Толкачёв хотел парировать, сказав, что генерал сам не имеет погон, да и белую папаху вряд ли можно назвать генеральским атрибутом, но промолчал, ибо упомянутая комиссия с той же лёгкостью могла признать его доводы несостоятельными.
Через несколько минут Толкачёв стоял возле дверей квартиры Домны Ивановны, постучал. Дверь открыл Липатников.
— Володя? Слава Богу!
Из-за его плеча выглядывала Домна Ивановна. На её лице был то ли испуг, то ли радость, в полутьме прихожей сложно было разобрать одолевающие её эмоции. Она склонила голову и повторила вслед за Липатниковым:
— Слава Богу!
Толкачёв расстегнул шинель, снял фуражку.

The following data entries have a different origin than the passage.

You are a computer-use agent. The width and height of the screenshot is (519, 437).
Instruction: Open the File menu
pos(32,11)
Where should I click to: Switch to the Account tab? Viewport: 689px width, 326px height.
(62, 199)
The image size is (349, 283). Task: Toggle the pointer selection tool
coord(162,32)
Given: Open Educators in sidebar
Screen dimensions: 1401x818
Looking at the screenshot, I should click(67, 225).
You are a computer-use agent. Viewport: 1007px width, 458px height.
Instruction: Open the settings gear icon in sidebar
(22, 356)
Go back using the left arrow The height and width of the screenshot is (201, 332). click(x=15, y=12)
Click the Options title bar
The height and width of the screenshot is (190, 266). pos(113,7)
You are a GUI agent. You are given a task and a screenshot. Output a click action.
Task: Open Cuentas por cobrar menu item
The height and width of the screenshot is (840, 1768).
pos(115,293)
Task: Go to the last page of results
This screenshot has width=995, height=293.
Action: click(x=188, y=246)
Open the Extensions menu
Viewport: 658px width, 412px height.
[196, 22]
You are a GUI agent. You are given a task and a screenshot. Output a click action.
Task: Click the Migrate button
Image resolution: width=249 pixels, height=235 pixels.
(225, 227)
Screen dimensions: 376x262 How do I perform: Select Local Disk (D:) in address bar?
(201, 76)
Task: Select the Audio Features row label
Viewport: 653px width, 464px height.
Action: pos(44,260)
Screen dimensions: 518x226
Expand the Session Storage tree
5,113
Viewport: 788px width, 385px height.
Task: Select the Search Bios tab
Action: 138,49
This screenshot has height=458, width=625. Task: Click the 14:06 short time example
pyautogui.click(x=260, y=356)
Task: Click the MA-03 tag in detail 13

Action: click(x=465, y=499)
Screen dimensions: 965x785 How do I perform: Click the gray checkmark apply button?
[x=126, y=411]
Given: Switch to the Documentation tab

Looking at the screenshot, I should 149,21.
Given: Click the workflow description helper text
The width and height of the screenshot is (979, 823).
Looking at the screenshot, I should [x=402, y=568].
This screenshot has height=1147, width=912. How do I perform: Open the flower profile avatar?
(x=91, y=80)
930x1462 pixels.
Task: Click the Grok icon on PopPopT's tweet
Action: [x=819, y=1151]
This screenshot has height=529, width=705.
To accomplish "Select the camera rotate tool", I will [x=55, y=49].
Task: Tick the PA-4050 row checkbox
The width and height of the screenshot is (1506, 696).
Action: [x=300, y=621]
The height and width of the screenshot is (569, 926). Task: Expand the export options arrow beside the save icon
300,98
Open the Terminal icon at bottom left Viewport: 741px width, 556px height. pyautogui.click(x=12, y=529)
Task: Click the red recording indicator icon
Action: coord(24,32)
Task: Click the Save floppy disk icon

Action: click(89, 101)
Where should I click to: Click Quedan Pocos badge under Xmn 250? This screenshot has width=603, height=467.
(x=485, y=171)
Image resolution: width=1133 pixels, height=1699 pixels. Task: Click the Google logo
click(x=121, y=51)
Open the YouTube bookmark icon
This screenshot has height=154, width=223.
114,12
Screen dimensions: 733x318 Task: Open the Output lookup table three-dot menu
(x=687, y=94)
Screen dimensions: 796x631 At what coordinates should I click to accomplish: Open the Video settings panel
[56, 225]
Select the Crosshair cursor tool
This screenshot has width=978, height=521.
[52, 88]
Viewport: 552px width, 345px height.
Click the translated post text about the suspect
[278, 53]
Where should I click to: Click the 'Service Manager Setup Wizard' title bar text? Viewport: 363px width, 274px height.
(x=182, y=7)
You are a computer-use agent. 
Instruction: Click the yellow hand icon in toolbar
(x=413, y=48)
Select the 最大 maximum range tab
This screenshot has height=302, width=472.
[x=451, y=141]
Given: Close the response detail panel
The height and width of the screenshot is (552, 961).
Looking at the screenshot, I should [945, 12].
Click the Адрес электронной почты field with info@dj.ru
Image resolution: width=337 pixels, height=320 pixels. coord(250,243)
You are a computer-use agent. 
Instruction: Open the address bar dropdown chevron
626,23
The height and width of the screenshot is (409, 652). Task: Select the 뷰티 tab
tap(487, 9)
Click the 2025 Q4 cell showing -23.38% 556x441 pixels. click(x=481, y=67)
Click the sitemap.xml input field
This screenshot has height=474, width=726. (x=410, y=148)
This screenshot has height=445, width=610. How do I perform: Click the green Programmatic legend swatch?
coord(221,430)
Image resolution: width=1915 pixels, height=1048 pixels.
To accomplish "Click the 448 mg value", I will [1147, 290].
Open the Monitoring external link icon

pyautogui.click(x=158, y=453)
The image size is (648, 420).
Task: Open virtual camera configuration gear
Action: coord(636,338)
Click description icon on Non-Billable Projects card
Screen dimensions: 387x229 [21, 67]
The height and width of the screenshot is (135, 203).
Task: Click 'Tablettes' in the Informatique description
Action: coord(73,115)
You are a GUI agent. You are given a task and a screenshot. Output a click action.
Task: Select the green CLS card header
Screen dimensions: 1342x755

— А что у вас окна завешены? Я боялся, никого не застану. А идти некуда. Из общежития выселили, нового места не предоставили. Как вы здесь?
— Боязно стало при открытых окнах, — со вздохом поведала Домна Ивановна. — Непонятные люди ходят, заглядывают. А со шторами спокойнее. Пойдёмте в гостиную, Володенька, у нас и чайник поспел.
Это обобщённое «у нас» прозвучало совсем по-домашнему, и Толкачёв с улыбкой подумал, что последние трое суток не прошли для отношений Алексея Гавриловича и Домны Ивановны впустую. Как ему не хватало этих добрых лиц и этой обстановки: кресло, камин, фотографии над комодом.
— Вы, наверное, голодны, Володенька? Ну так я к чаю подам хлеба и сыра. Алексею Гавриловичу вчера паёк выдали, есть чем вас угостить.
Домна Ивановна скрылась в кухню.
— Как съездили? — спросил Липатников.
— Не спрашивайте. Сплошная морока. Взяли зимнего обмундирования комплектов шестьсот, сдали на сохранение киевской роте в Безсергеновке. А иначе казаки всё бы отобрали. До крайности обнаглели.
— Не ругайте казаков, Володя. Это их земля, и всё, что на ней, тоже их. Мы здесь чужие.
— Это русская земля!
— Казак — местник, для него что своя земля, что русская, всё одинаково. Только одна русская для всех, а другая русская для него одного, и мы, повторюсь, на ней чужие. Если бы в ваш Нижний Новгород пришли вооружённые люди и вытащили, скажем, из Строгановской церкви всю утварь, что бы вы сделали?
— Мы не грабим церквей. И вообще, Алексей Гаврилович, с таким подходом мы с большевиками не справимся.
— С божьем помощью да с чистыми помыслами… Но не будем об этом. Не желаете партию в шахматы?
Толкачёв повесил шинель на вешалку.
— От чего же. Только хочу предупредить, что в кадетском корпусе я был лучшим шахматистом.